(Saved data entries)
------------------------------------------------------------------------

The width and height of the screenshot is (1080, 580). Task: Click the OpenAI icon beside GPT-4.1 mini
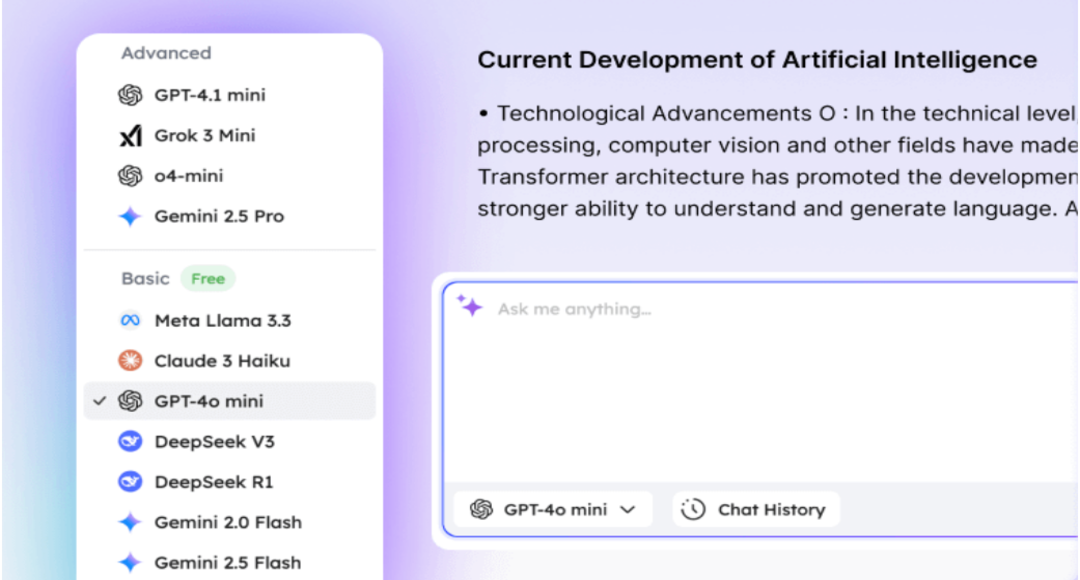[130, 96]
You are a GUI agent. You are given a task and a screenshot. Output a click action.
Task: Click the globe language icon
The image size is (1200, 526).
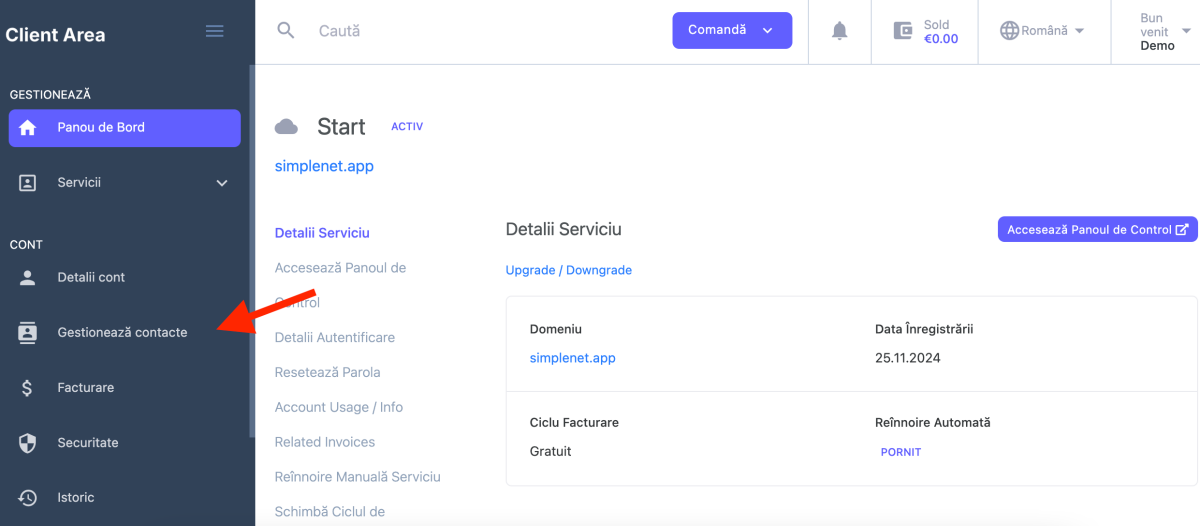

------------------------------------------------------------------------

YOUR GOAL
All lines from the one holding "You are a GUI" through the last line of the entries, and nothing else, are to be output exactly; leave out the pictures.

WRITTEN RESPONSE
You are a GUI agent. You are given a task and a screenshot. Output a click action.
Task: Click the globe language icon
The image size is (1200, 526).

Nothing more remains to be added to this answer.